Skip to content

Extract Tours

processing.tours.extraction

Tour building module for travel diary survey processing.

This module implements a hierarchical tour extraction algorithm that processes linked trip data to identify and classify tours and subtours based on spatial and temporal patterns.

Algorithm

The tour building process follows a seven-phase pipeline:

1. Location Classification

  • Calculates haversine distances from trip endpoints to known locations (home, work, school) using person-specific coordinates
  • Classifies each trip origin/destination as HOME, WORK, SCHOOL, or OTHER based on configurable distance thresholds
  • Only matches work/school locations if person has those locations defined
  • Adds boolean flags: o_is_home, d_is_home, o_is_work, d_is_work, etc.

2. Home-Based Tour Identification

  • Sorts trips by person, day, and departure time
  • Identifies tour boundaries by detecting:
    • Departures from home (o_is_home=True, d_is_home=False)
    • Returns to home (o_is_home=False, d_is_home=True)
    • Day boundaries (first trip of person-day)
  • Assigns sequential tour IDs within each person-day
  • Format: tour_id = (day_id * 100) + tour_sequence_number

3. Anchor Period Expansion (CRITICAL for subtours)

  • For tours visiting usual anchor locations (work, school), expands the "at anchor" period by finding first arrival and last departure
  • Uses pure Polars window functions to identify anchor periods
  • Prevents subtours from being detected during travel to/from anchor
  • Generalizable: supports work, school, or future anchor types

4. Anchor-Based Subtour Detection

  • Within expanded anchor periods, identifies subtours by detecting:
    • Departures from anchor (o_at_anchor=True, d_at_anchor=False)
    • Returns to anchor (o_at_anchor=False, d_at_anchor=True)
  • Assigns hierarchical subtour IDs
  • Format: subtour_id = (tour_id * 10) + subtour_sequence_number
  • Currently supports work-based subtours, extensible to school-based

5. Tour Attribute Aggregation

  • Groups trips by tour_id (and subtour_id for subtours)

The data:

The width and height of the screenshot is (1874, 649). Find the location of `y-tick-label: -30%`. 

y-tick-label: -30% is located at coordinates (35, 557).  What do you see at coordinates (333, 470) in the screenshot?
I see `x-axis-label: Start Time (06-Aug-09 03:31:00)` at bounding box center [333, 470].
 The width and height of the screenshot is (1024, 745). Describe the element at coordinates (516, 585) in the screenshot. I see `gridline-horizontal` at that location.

---

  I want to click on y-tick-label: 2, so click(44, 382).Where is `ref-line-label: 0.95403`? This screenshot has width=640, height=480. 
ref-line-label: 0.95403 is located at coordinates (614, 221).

What this exercise asks:
• a. According to the tour extraction page, what formula produces a tour ID?
• b. Do these statements agree with the tour extraction page? Answer yes or no for each, quoting the words that decide it.
(i) Work and school locations are matched even for a person who has none defined.
(ii) Trips are sorted by person, day, and departure time.
(iii) Subtour detection currently supports only school-based subtours.
• c. Extend the tour extraction page, picking up after its final line.
The entries are separate from the tour extraction page.

Responses to the exercise:
• a. tour_id = (day_id * 100) + tour_sequence_number

• b.
(i) No: "Only matches work/school locations if person has those locations defined"
(ii) Yes: "Sorts trips by person, day, and departure time"
(iii) No: "Currently supports work-based subtours, extensible to school-based"

• c.
  • Computes tour-level attributes from constituent trips:

    • tour_purpose: Highest priority destination purpose (person-category specific hierarchy)
    • tour_mode: Highest priority travel mode (from configurable mode hierarchy)
    • origin_depart_time: First trip's departure time
    • dest_arrive_time: Last trip's arrival time
    • trip_count: Number of trips in tour
    • stop_count: Number of intermediate stops (trip_count - 1)
  • Assigns half-tour classification:

    • "outbound": Trips before primary destination
    • "inbound": Trips after primary destination
    • "subtour": Work-based subtour trips

6. Joint Tour Identification

  • If joint_trips data provided, identifies tours where all trips involve same group of travelers
  • Assigns joint_tour_id to tours with stable participant groups
  • Links tour-level joint travel to trip-level joint travel

7. Tour Validation and Correction

  • Validates tour structure consistency
  • Corrects data quality issues (e.g., inconsistent timing, missing values)
  • Adds tour_id and joint_tour_id to unlinked_trips for reference

Edge Case Handling is performed including

  • Incomplete tours (no return home at end of day)
  • Multi-day tours (spanning survey boundaries)
  • Missing work/school locations (null coordinates)
  • Non-sequential trip chains (spatial gaps)
  • Hierarchical tour structure: Home-based tours → Work-based subtours
  • Location classification robust to GPS/geododing errors via distance thresholds
  • Tour purpose reflects primary activity, not intermediate stops
  • Extensible design allows future additions (school-based subtours, other anchor types)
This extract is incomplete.